Reproduce the material below line for line, changing nothing, but leave out every picture.

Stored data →
========================

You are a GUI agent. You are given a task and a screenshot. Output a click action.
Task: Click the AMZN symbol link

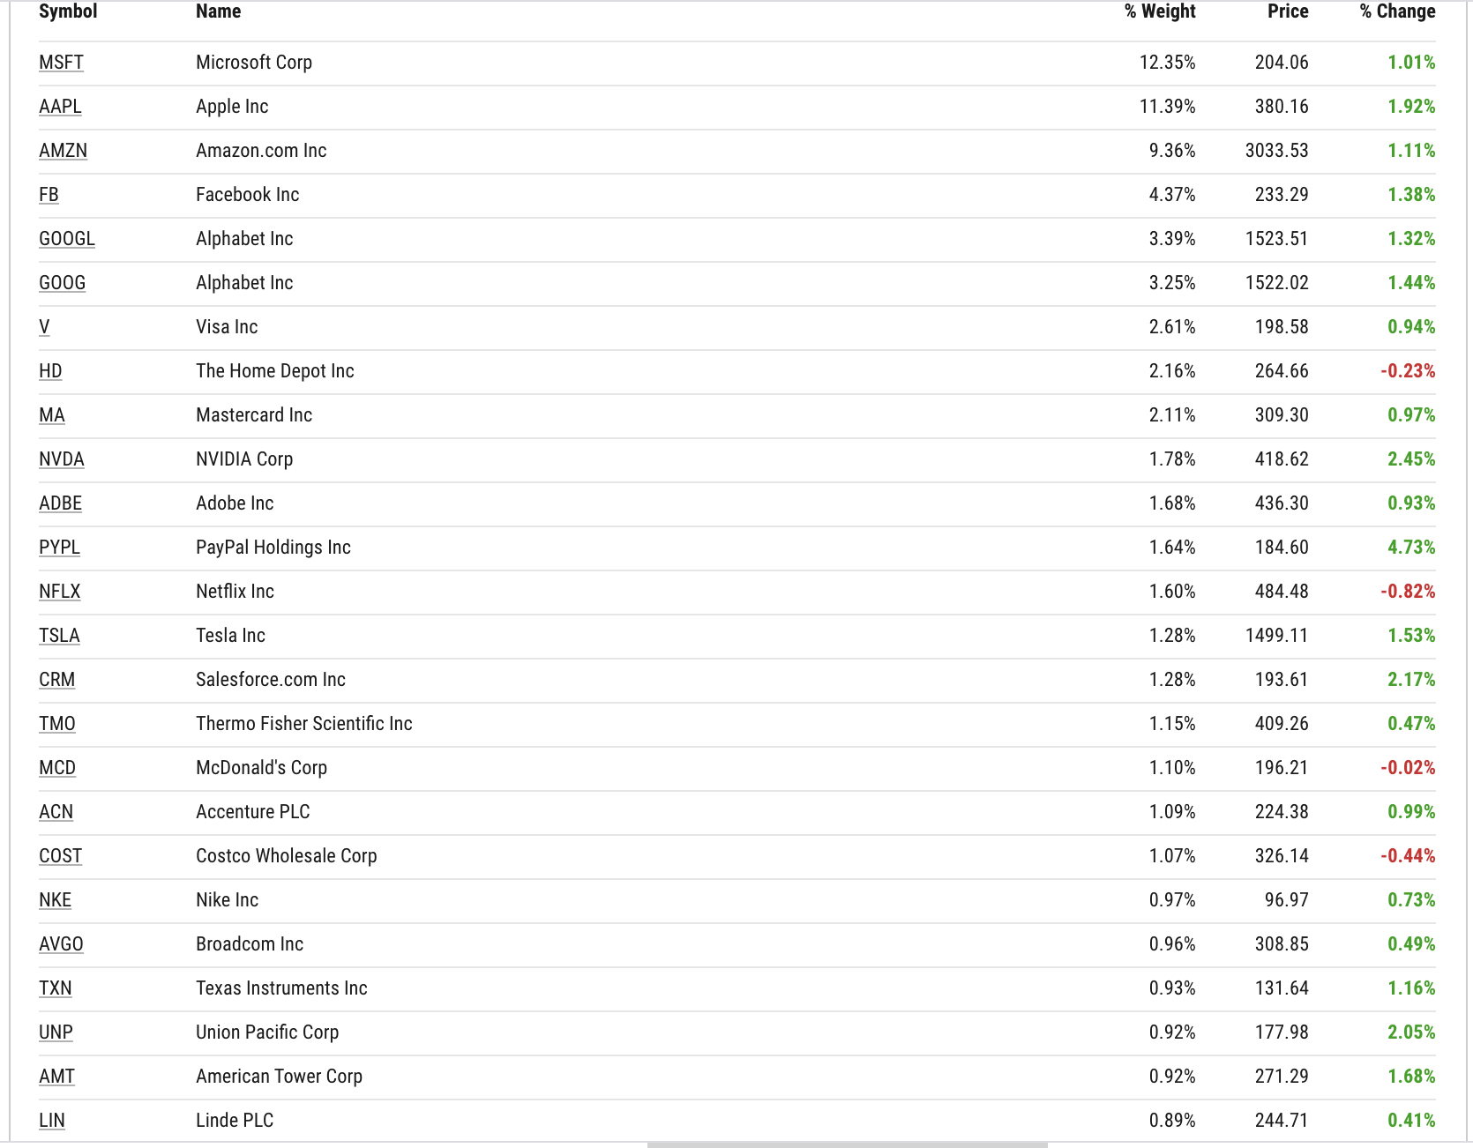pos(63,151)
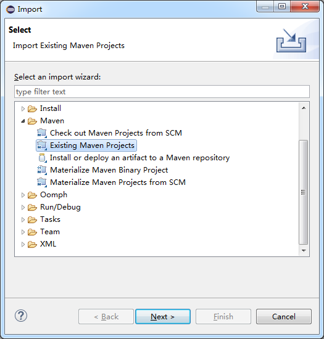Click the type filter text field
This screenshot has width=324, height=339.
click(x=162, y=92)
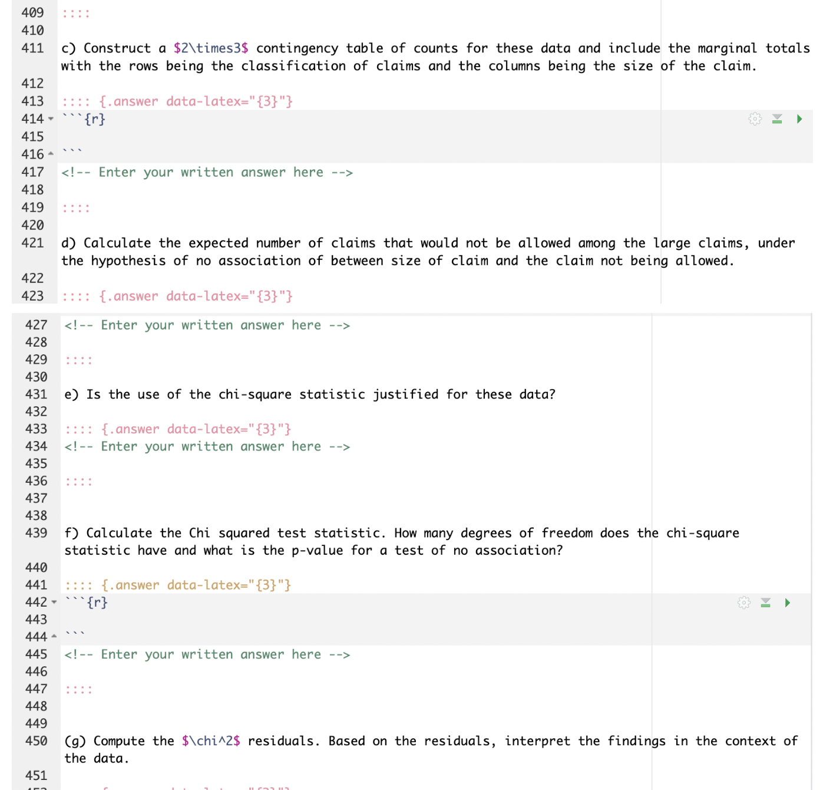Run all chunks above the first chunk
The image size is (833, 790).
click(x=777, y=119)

========================

WRITTEN SOLUTION →
You are a GUI agent. You are given a task and a screenshot. Output a click action.
Task: Click the AMZN symbol link

pos(63,151)
Click the type filter text field
This screenshot has width=324, height=339.
click(x=162, y=92)
Run all chunks above the first chunk
The image size is (833, 790).
click(x=777, y=119)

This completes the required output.